We follow these ideas and prove the theorem if the function $f(x)$ is unbounded at a point $x_0$. Because the function $f(x)$ is square-integrable for any $\varepsilon>0$ there exists a $0<\delta<\pi$ such that
$$\tag{8}\int_{x_0-\delta}^{x_0}f^2(x)dx<\dfrac{\varepsilon}{64}.$$
Moreover, there exists a $x_0-\delta\le\xi_1<x_0$ with
$$(x_0-\xi_1)\cdot f^2(\xi_1)<\dfrac{\varepsilon}{64}.$$
Indeed, otherwise we get
$$\int_{0}^{\delta}f^2(x_0-t)dt\ge\int_{0}^{\delta}\dfrac{\varepsilon}{64t}dt\ge\dfrac{\varepsilon}{64},$$
contrary to inequality (8). On the interval $[x_0-\pi,\xi_1]$ we define the function $f_1(x):=f(x)$, and on the interval $[\xi_1,x_0]$ the function $f_1(x)$ is the line from the point $(\xi_1, f(\xi_1))$ to the point $(x_0,0)$. We obtain with Minkowski's inequality
$$0\le {\sqrt{\int_{x_0-\pi}^{x_0}\{f(x)-f_1(x)\}^2dx}}= {\sqrt{\int_{\xi_1}^{x_0}\{f(x)-f_1(x)\}^2dx}}\le {\sqrt{\int_{\xi_1}^{x_0}f^2(x)dx}+\sqrt{\int_{\xi_1}^{x_0}f_1^2(x)dx}}\le {\sqrt{\int_{x_0-\delta}^{x_0}f^2(x)dx}+\sqrt{\dfrac{\varepsilon}{64}}}\le {\sqrt{\dfrac{\varepsilon}{64}}+\sqrt{\dfrac{\varepsilon}{64}}}= \sqrt{\dfrac{\varepsilon}{16}}.$$
Likewise there exists a point $x_0<\xi_2<x_0+\pi$ with
$$\int_{x_0}^{\xi_2}f^2(x)dx\le\dfrac{\varepsilon}{64}$$
and
$$(\xi_2-x_0)\cdot f^2(\xi_2)<\dfrac{\varepsilon}{64}.$$
We extend the function $f_1(x)$ from above.

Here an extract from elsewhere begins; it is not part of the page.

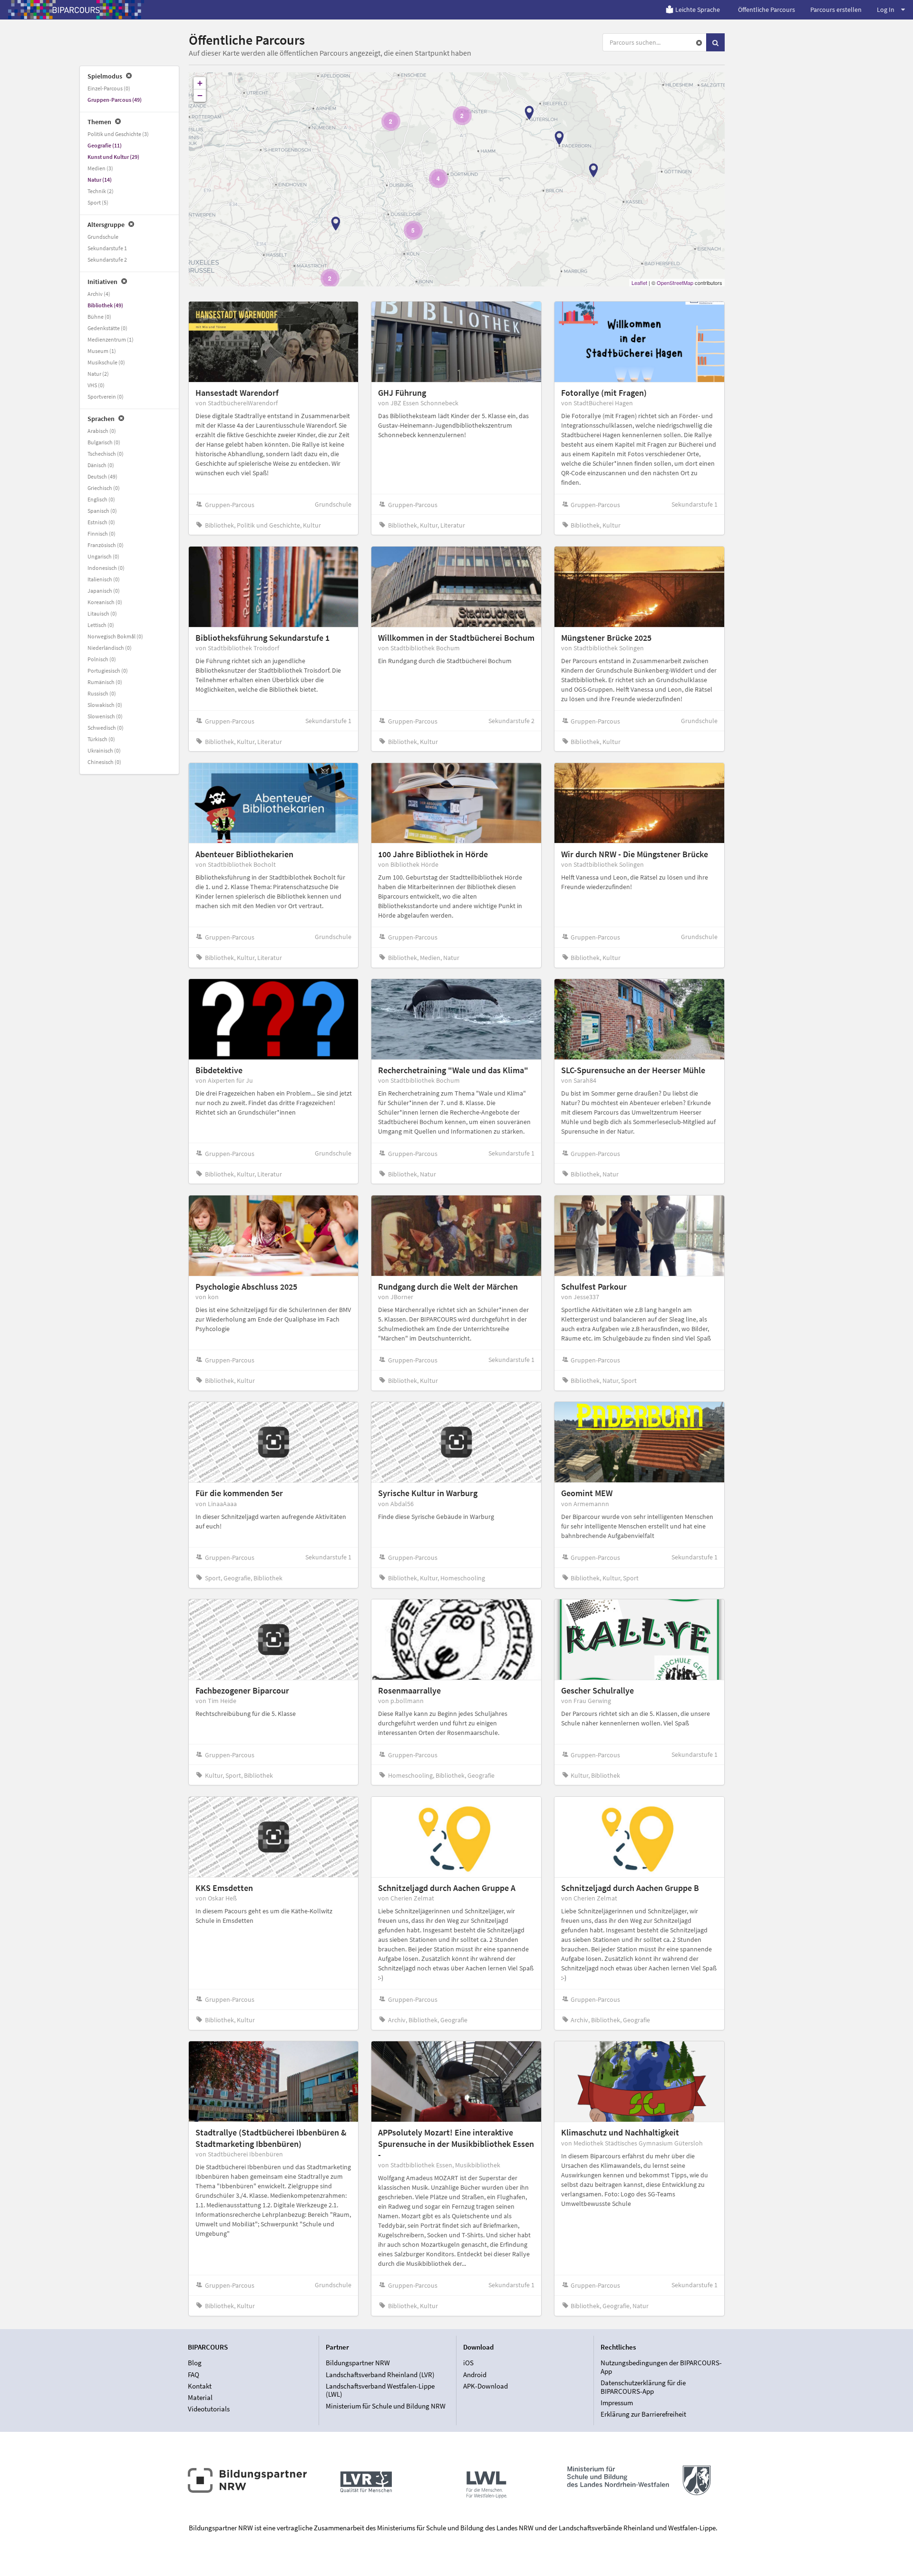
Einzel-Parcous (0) (108, 88)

On the interval $[x_0,\xi_2]$ it is the line from the point $(x_0,0)$ to the point $(\xi_2,f(\xi_2))$. On the interval $[\xi_2,x_0+\pi]$ we define $f_1(x):=f(x)$. Finally we extend this function $f_1(x)$ to a $2\pi$-periodic function with $f_1(x+2\pi)=f_1(x)$ and obtain
$$\int_0^{2\pi}\{f^2(x)-f_1^2(x)\}dx\le\dfrac{\varepsilon}{4}.$$
By construction the function $f_1(x)$ is continuous. Therefore we only have to follow the steps after the inequality (7) in order to prove Parseval's equation for a function $f(x)$ that is unbounded at one point.
The last steps for an unbounded discontinuity could also be applied if the function $f(x)$ has a jump discontinuity or if the function is only unbounded for $f(x_0-)$ or $f(x_0+)$ though the procedure can be understood better in dealing with the case of a jump discontinuity separately. It is easy now to extend the procedure for a finite number of discontinuities and Parseval's equation has been proven.